Moreover, a law enforcement officer need not investigate to “either corroborate or to negate the information in the affidavit” to rebut a defendant's claim that the affidavit lacks probable cause. See, e.g., United States v. Shields, 458 F.3d 269, 280 (3rd Cir. 2006) (rejecting the defendant's contention that an affidavit lacked probable cause because the FBI could have conducted a more fulsome investigation); United States v. Gourde, 440 F.3d 1065, 1072-73 (9th Cir. 2006) (en banc) (finding that the government need only show a “fair probability” that the defendant committed a crime); United States v. Dale, 991 F.2d 819, 844 (D.C. Cir. 1993) (rejecting the defendant's argument that probable cause “requires an officer to exhaust every possible lead, interview all potential witnesses, and accumulate overwhelming corroborative evidence.”). Omissions from an application for a search warrant that are not reckless, but which are negligent, will not invalidate a warrant. Madiwale, 117 F.3d at 1327. The defendant has the burden of presenting evidence of intentional or reckless omissions of material information from the affidavit to warrant a Franks hearing. See United States v. Burston, 159 F.3d 1328, 1333 (11th Cir. 1998).

III. DISCUSSION

It is worthwhile to reiterate the standard for finding probable cause. The Fourth Amendment to the United States Constitution provides that “no Warrants shall issue, but upon probable cause, supported by Oath or affirmation, and particularly describing the place to be searched, and the persons or things to be seized.” U.S. CONST. amend. IV. “Probable cause requires ‘a fair probability that contraband or evidence of a crime will be found in a particular place.'” United States v. McCall, 84 F.4th 1317, 1324 (11th Cir. 2023) (citing Illinois v. Gates, 462 U.S. 213 (1983)). The standard for probable cause is a “practical, nontechnical conception” based on “the factual and practical considerations of everyday life on which reasonable and prudent men, not legal technicians, act.” Id. (citation omitted). The Court looks only to the face of the affidavit to determine whether it lacks sufficient indicia of probable cause. Id at 1325 (citation omitted). “To exclude evidence on this ground, the affidavit must be so clearly insufficient that it provided ‘no hint' as to why police believed they would find incriminating evidence.” Id. (citation omitted).

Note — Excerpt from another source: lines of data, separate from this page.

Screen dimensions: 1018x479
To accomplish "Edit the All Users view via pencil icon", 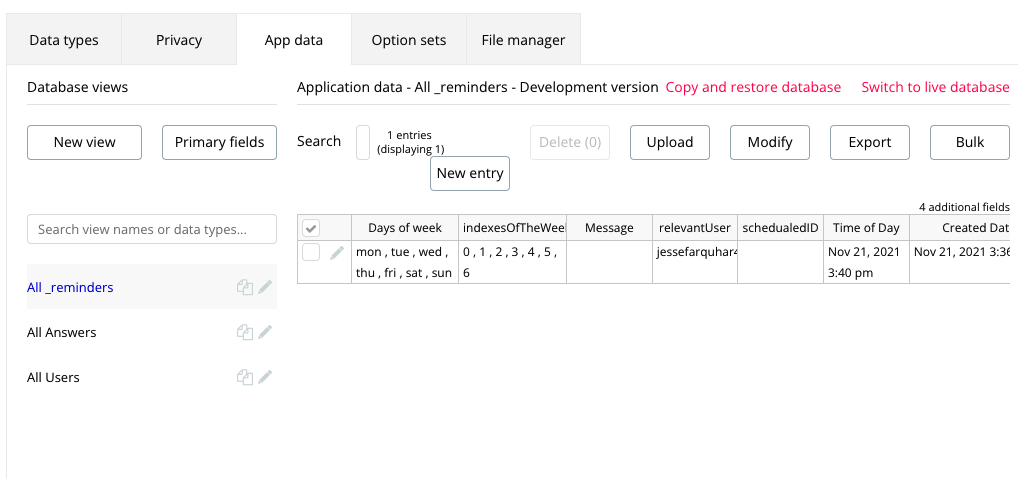I will [x=265, y=377].
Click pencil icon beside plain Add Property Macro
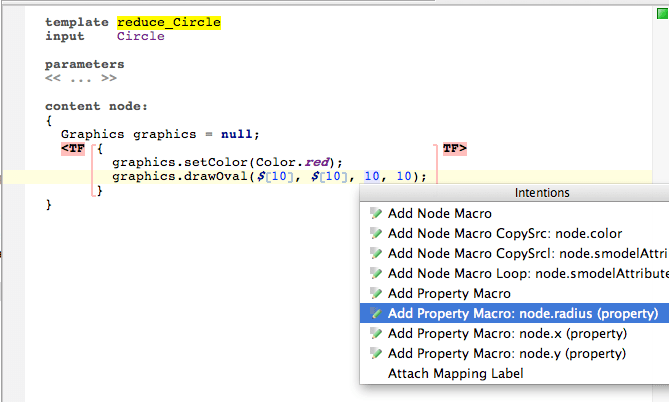 click(376, 293)
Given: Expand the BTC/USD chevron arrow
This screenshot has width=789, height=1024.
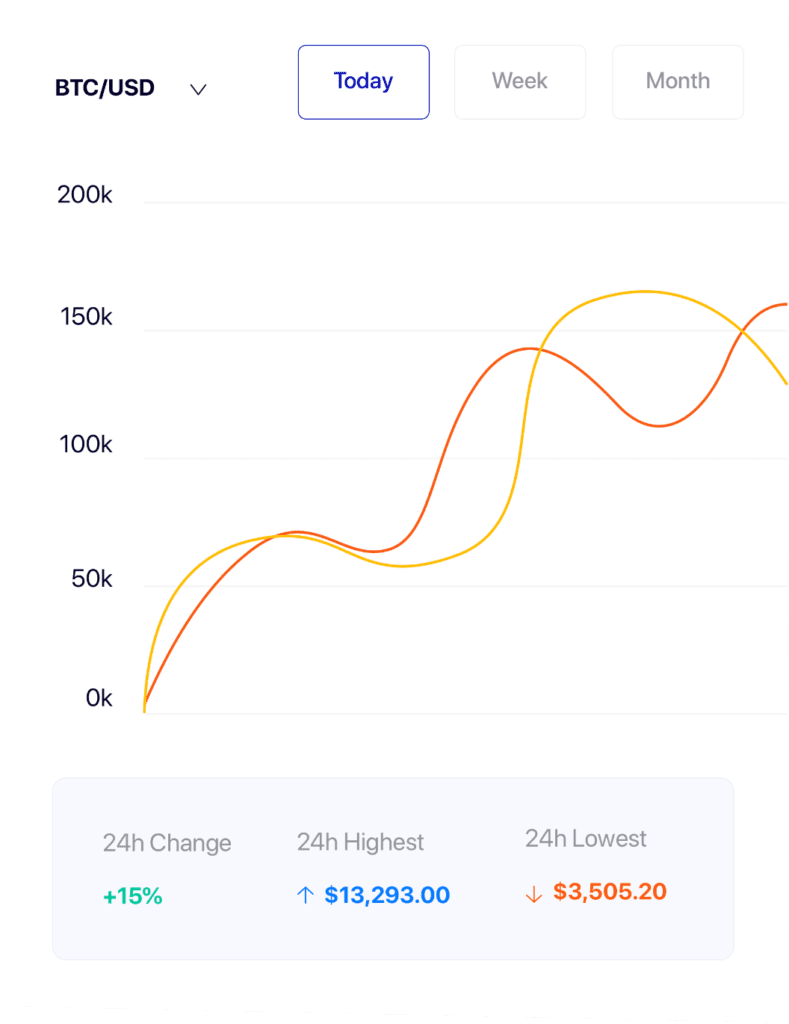Looking at the screenshot, I should coord(198,89).
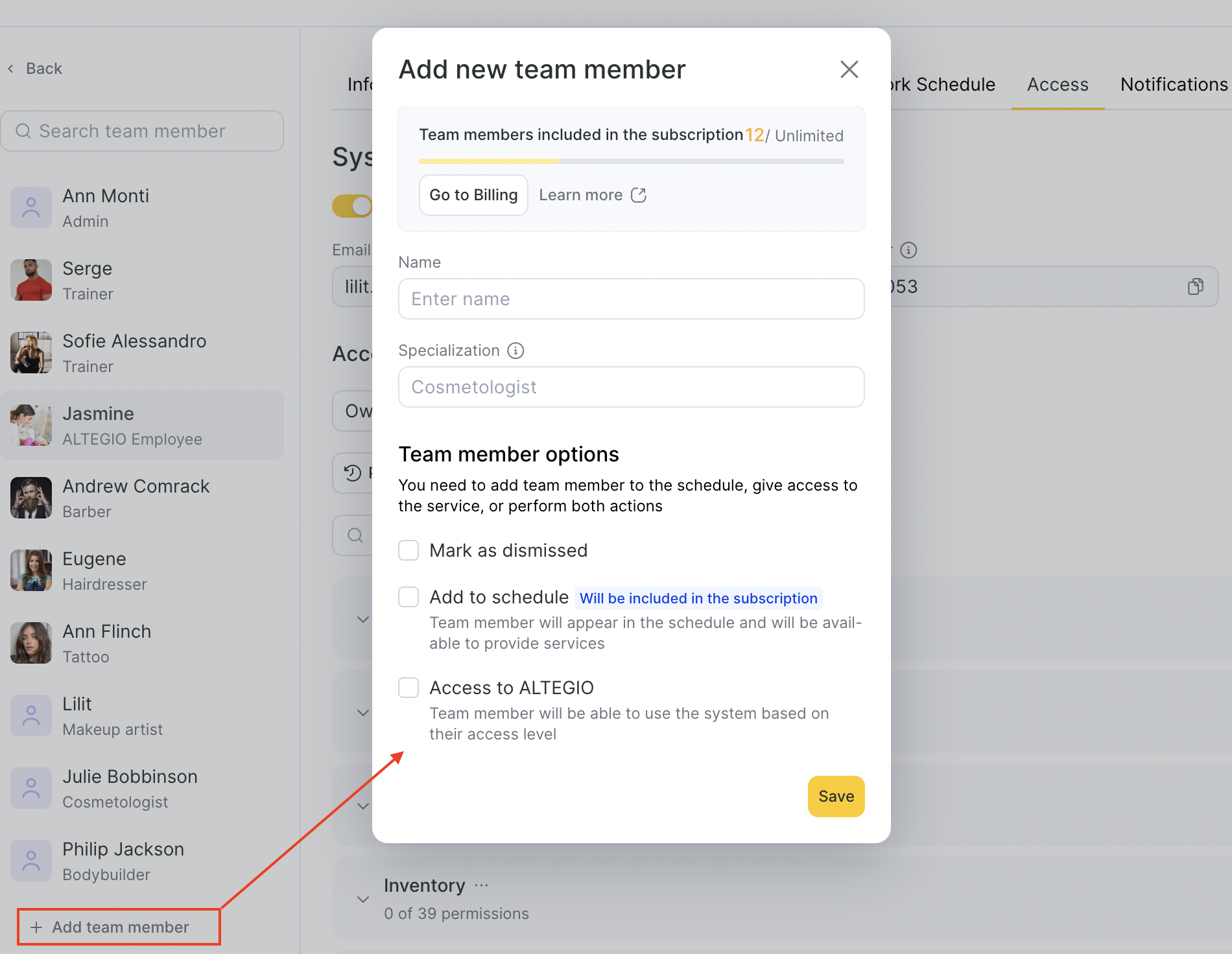Open the Inventory more options ellipsis

point(481,885)
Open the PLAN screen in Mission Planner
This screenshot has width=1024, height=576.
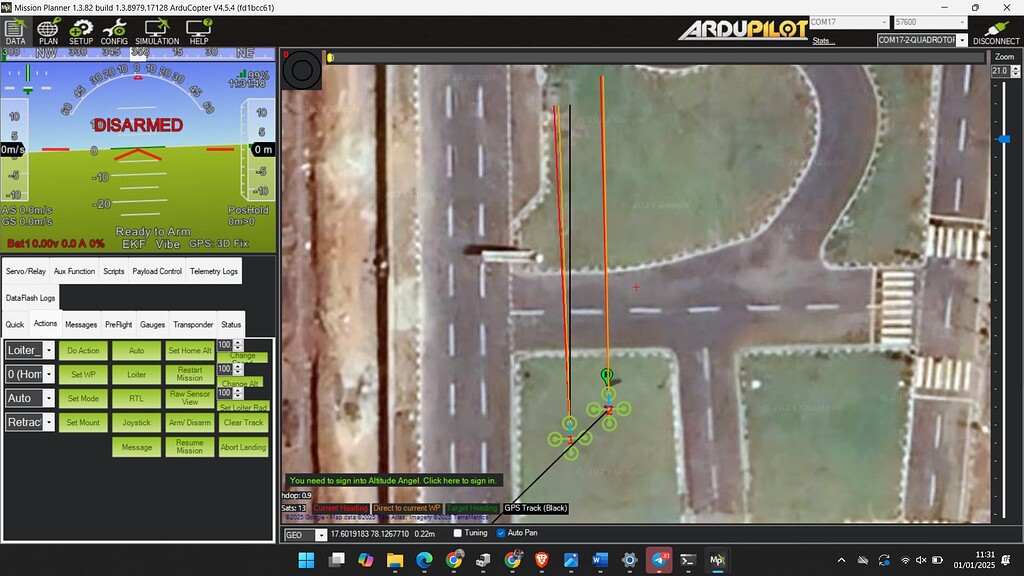coord(50,31)
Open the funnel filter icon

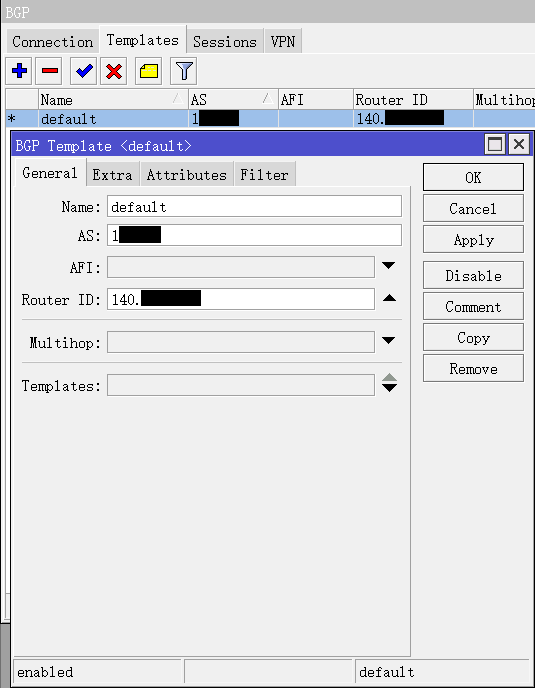(183, 71)
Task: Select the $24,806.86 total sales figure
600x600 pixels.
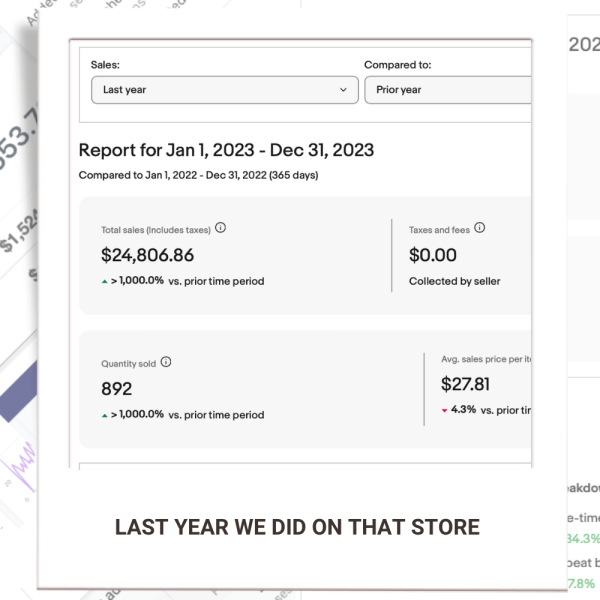Action: pos(148,255)
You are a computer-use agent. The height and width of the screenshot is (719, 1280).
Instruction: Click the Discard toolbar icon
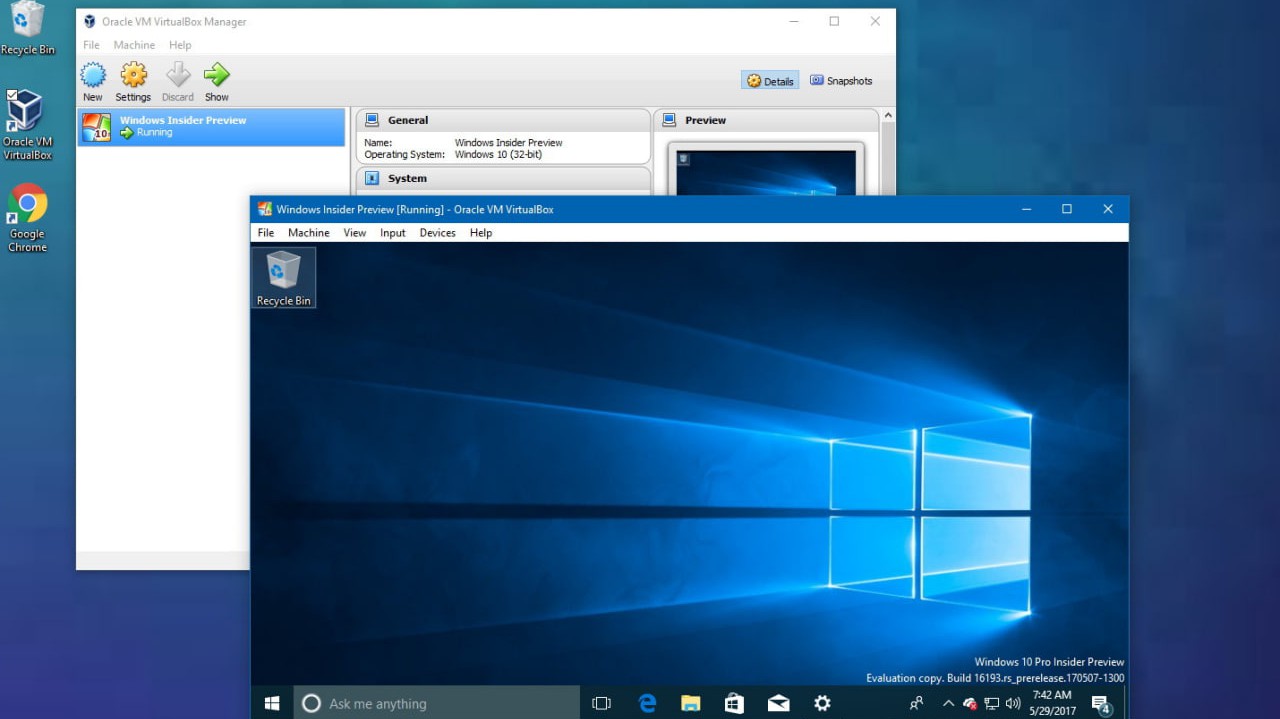click(178, 76)
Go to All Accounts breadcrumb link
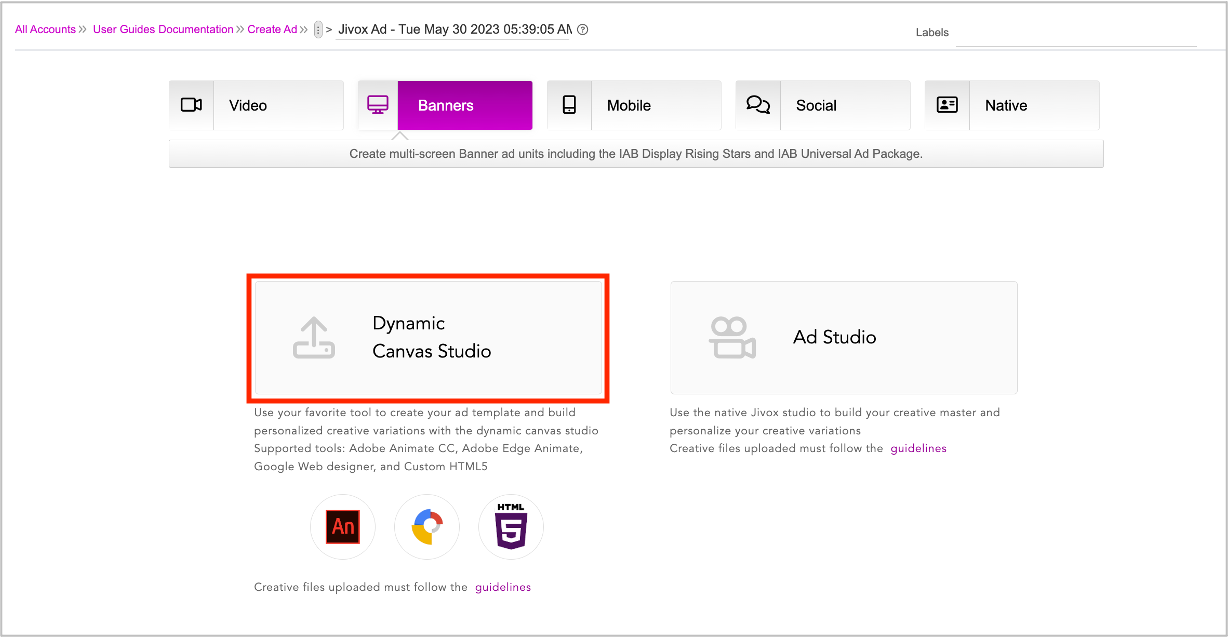 click(x=45, y=30)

The case before the Court presents two issues: has the Defendant carried his burden of proving entitlement to a Franks hearing, and if not, does the affidavit meet the standard for demonstrating a fair probability that contraband or evidence of a crime will be found in a particular place?

A. The Motion for Franks Hearing

The six images at issue are described in the affidavit in support of the search warrant as follows:

1. That file depicts an approximately eight-year-old boy. The child is naked and holding a camera. The child is sitting down directly facing the camera, with his legs spread and his penis exposed.
2. That file depicts a naked prepubescent male from the child's knees to his chest. The child's penis is in the center of the image and is exposed.
3. That file depicts the same thing described in the preceding paragraph.
4. That file depicts the same thing described in the preceding paragraph.
5. That file depicts a collage of six images. Each of the six images depicts the naked mid-section of the same prepubescent child. The child's erect penis is shown in all six of the images, and in four of the images the child is shown touching his erect penis with his fingers.
6. The file depicts the same thing described in the preceding paragraph.
(Doc. 46-2, ¶¶ 24-29). The search warrant affidavit also provides that the Florida Department of Law Enforcement Sexual Predator/Offender Registration showed that Defendant was subject to sex offender registration, but that he was not under supervision. (Id. ¶ 34). The case agent who prepared the affidavit attests that based on his training and experience, “including [his] participation in the execution of hundreds of search warrants in child pornography investigations[,] it is not unusual for individuals to retain computers and media devices for years after they use such devices for distributing, uploading, viewing, or possessing child pornography.” (Id.). Finally, the affiant states:
Persons who are involved with child pornography generally have other sexually explicit materials related to their interest in children, which may consist of photographs, motion pictures, videos, text material, computer graphics and digital or other images for their own sexual gratification, often including child erotica, which may consist of images or text writings involving sex with minors that do not rise to the level of child pornography but nonetheless fuel their deviant sexual fantasies involving minors.
(Id. ¶ 35(a)).

The defense does not challenge the accuracy of the affiant's opinions or observations.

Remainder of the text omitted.